-- RECORDS SUPPLIED follows --

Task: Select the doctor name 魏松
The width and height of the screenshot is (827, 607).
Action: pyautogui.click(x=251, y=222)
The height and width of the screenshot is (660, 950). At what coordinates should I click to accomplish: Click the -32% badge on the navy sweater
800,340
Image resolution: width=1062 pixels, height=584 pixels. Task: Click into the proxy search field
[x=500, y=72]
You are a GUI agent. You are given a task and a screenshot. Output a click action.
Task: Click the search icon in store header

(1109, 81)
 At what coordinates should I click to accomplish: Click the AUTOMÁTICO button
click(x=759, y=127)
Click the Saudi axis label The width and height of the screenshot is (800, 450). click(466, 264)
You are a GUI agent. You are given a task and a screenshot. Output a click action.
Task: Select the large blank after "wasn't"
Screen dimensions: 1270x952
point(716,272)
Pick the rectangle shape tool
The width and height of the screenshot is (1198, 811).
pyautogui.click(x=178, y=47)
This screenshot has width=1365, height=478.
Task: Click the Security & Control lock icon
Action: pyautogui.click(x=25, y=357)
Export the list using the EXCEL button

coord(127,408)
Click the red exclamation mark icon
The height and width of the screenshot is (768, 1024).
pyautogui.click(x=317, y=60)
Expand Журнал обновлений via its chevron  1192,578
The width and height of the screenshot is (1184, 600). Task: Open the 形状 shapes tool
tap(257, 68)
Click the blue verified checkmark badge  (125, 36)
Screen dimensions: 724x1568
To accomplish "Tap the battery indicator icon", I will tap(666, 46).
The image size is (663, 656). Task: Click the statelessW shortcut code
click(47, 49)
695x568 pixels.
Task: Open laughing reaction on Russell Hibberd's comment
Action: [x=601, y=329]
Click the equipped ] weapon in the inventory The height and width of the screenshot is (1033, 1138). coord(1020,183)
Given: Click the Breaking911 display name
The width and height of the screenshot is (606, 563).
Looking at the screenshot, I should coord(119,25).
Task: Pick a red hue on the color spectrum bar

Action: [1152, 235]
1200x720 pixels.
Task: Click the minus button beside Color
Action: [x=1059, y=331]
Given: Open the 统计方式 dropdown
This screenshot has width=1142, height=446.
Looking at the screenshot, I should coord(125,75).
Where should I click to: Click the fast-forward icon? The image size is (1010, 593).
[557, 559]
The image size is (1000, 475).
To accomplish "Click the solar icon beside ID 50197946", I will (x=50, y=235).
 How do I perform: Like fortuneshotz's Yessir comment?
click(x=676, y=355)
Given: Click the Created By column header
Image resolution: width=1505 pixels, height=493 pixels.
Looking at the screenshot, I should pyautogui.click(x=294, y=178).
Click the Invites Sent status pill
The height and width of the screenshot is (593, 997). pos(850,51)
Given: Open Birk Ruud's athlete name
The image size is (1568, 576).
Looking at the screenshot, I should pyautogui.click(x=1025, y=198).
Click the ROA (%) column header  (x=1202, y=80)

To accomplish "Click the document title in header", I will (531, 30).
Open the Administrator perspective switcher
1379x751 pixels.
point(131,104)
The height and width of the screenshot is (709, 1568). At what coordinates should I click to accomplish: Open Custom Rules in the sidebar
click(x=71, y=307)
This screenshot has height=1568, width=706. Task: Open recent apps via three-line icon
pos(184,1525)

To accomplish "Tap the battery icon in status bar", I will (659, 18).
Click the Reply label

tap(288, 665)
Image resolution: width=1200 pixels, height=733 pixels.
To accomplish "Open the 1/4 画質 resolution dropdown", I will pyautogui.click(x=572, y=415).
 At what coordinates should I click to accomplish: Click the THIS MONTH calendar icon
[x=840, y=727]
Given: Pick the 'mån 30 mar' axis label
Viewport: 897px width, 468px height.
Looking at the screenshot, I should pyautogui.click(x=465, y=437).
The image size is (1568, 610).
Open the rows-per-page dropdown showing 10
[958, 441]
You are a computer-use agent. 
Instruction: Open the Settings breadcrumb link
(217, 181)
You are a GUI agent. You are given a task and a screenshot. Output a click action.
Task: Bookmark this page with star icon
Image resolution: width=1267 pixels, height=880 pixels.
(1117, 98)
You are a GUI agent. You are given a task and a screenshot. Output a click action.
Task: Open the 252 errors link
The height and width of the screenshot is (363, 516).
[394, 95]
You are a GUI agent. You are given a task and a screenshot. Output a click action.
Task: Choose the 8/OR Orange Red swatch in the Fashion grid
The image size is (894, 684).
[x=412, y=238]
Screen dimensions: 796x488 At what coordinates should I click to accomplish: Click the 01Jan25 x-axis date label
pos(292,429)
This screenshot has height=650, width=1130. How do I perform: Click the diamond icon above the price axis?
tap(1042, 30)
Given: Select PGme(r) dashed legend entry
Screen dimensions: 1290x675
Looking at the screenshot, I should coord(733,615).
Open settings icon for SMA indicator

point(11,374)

-- RECORDS SUPPLIED concluded --

The required output is the exact run of lines from the one with "The image size is (894, 684)." through the final line of the entries.

--- ANSWER AREA ---
The image size is (894, 684).
[x=412, y=238]
Screen dimensions: 796x488 At what coordinates should I click to accomplish: Click the 01Jan25 x-axis date label
pos(292,429)
This screenshot has height=650, width=1130. How do I perform: Click the diamond icon above the price axis?
tap(1042, 30)
Given: Select PGme(r) dashed legend entry
Screen dimensions: 1290x675
Looking at the screenshot, I should coord(733,615).
Open settings icon for SMA indicator

point(11,374)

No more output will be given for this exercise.